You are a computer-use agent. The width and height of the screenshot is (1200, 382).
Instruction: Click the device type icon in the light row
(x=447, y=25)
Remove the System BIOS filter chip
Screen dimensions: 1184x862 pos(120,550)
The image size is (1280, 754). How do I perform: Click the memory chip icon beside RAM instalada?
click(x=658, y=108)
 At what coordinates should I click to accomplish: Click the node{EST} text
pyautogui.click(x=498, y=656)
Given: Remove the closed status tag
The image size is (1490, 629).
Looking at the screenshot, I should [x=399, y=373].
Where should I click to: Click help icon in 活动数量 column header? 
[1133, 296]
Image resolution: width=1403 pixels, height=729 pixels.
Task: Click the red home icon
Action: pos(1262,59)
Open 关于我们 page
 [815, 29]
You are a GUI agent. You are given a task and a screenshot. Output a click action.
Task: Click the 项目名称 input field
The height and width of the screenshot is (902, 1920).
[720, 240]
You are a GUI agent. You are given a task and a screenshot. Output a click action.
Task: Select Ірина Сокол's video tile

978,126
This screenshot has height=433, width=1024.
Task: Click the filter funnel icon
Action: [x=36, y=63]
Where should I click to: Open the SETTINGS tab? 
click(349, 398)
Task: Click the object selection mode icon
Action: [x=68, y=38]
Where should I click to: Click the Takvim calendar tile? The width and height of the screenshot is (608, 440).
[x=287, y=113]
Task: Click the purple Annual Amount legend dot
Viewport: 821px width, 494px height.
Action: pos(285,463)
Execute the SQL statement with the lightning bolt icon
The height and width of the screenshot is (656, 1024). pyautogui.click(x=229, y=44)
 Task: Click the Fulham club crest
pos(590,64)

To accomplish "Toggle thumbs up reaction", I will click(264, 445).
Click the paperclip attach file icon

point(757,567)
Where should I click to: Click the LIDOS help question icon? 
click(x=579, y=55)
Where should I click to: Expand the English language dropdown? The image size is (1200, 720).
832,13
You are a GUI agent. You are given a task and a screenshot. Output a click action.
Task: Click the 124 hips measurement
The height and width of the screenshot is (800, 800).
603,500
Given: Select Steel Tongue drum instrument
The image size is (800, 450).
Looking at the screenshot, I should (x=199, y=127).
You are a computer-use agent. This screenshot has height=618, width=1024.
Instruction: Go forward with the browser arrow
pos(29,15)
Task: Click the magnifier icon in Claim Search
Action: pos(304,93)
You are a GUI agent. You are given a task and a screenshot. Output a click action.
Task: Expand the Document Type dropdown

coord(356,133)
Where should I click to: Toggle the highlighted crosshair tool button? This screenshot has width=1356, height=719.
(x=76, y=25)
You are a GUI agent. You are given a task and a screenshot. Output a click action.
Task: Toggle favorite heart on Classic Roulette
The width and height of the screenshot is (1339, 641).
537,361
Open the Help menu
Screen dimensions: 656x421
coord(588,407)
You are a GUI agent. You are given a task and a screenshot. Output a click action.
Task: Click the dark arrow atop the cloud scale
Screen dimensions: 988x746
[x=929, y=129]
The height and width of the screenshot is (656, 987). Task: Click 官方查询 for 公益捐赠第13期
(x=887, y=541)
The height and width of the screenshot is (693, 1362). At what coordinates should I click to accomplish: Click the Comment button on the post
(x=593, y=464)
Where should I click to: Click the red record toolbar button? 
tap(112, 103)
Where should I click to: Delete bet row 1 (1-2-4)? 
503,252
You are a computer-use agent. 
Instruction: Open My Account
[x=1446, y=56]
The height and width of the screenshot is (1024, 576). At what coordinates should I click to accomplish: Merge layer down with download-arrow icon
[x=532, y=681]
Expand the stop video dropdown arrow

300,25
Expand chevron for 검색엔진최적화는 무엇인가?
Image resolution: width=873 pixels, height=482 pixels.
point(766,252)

++++++++++++++++++++

Your goal
Copy out the records once more. Match them exactly.

Task solution
You are a computer-use agent. The width and height of the screenshot is (1200, 382).
Instruction: Click the device type icon in the light row
(x=447, y=25)
Remove the System BIOS filter chip
Screen dimensions: 1184x862 pos(120,550)
The image size is (1280, 754). How do I perform: Click the memory chip icon beside RAM instalada?
click(x=658, y=108)
 At what coordinates should I click to accomplish: Click the node{EST} text
pyautogui.click(x=498, y=656)
Given: Remove the closed status tag
The image size is (1490, 629).
Looking at the screenshot, I should [x=399, y=373].
Where should I click to: Click help icon in 活动数量 column header? 
[1133, 296]
Image resolution: width=1403 pixels, height=729 pixels.
Task: Click the red home icon
Action: pos(1262,59)
Open 关于我们 page
 [815, 29]
You are a GUI agent. You are given a task and a screenshot. Output a click action.
Task: Click the 项目名称 input field
The height and width of the screenshot is (902, 1920).
[720, 240]
You are a GUI agent. You are given a task and a screenshot. Output a click action.
Task: Select Ірина Сокол's video tile

978,126
This screenshot has height=433, width=1024.
Task: Click the filter funnel icon
Action: [x=36, y=63]
Where should I click to: Open the SETTINGS tab? 
click(349, 398)
Task: Click the object selection mode icon
Action: [x=68, y=38]
Where should I click to: Click the Takvim calendar tile? The width and height of the screenshot is (608, 440).
[x=287, y=113]
Task: Click the purple Annual Amount legend dot
Viewport: 821px width, 494px height.
Action: pos(285,463)
Execute the SQL statement with the lightning bolt icon
The height and width of the screenshot is (656, 1024). pyautogui.click(x=229, y=44)
 Task: Click the Fulham club crest
pos(590,64)

To accomplish "Toggle thumbs up reaction", I will click(264, 445).
Click the paperclip attach file icon

point(757,567)
Where should I click to: Click the LIDOS help question icon? 
click(x=579, y=55)
Where should I click to: Expand the English language dropdown? The image size is (1200, 720).
832,13
You are a GUI agent. You are given a task and a screenshot. Output a click action.
Task: Click the 124 hips measurement
The height and width of the screenshot is (800, 800).
603,500
Given: Select Steel Tongue drum instrument
The image size is (800, 450).
Looking at the screenshot, I should (x=199, y=127).
You are a computer-use agent. This screenshot has height=618, width=1024.
Instruction: Go forward with the browser arrow
pos(29,15)
Task: Click the magnifier icon in Claim Search
Action: pos(304,93)
You are a GUI agent. You are given a task and a screenshot. Output a click action.
Task: Expand the Document Type dropdown

coord(356,133)
Where should I click to: Toggle the highlighted crosshair tool button? This screenshot has width=1356, height=719.
(x=76, y=25)
You are a GUI agent. You are given a task and a screenshot. Output a click action.
Task: Toggle favorite heart on Classic Roulette
The width and height of the screenshot is (1339, 641).
537,361
Open the Help menu
Screen dimensions: 656x421
coord(588,407)
You are a GUI agent. You are given a task and a screenshot. Output a click action.
Task: Click the dark arrow atop the cloud scale
Screen dimensions: 988x746
[x=929, y=129]
The height and width of the screenshot is (656, 987). Task: Click 官方查询 for 公益捐赠第13期
(x=887, y=541)
The height and width of the screenshot is (693, 1362). At what coordinates should I click to accomplish: Click the Comment button on the post
(x=593, y=464)
Where should I click to: Click the red record toolbar button? 
tap(112, 103)
Where should I click to: Delete bet row 1 (1-2-4)? 
503,252
You are a computer-use agent. 
Instruction: Open My Account
[x=1446, y=56]
The height and width of the screenshot is (1024, 576). At what coordinates should I click to accomplish: Merge layer down with download-arrow icon
[x=532, y=681]
Expand the stop video dropdown arrow

300,25
Expand chevron for 검색엔진최적화는 무엇인가?
Image resolution: width=873 pixels, height=482 pixels.
point(766,252)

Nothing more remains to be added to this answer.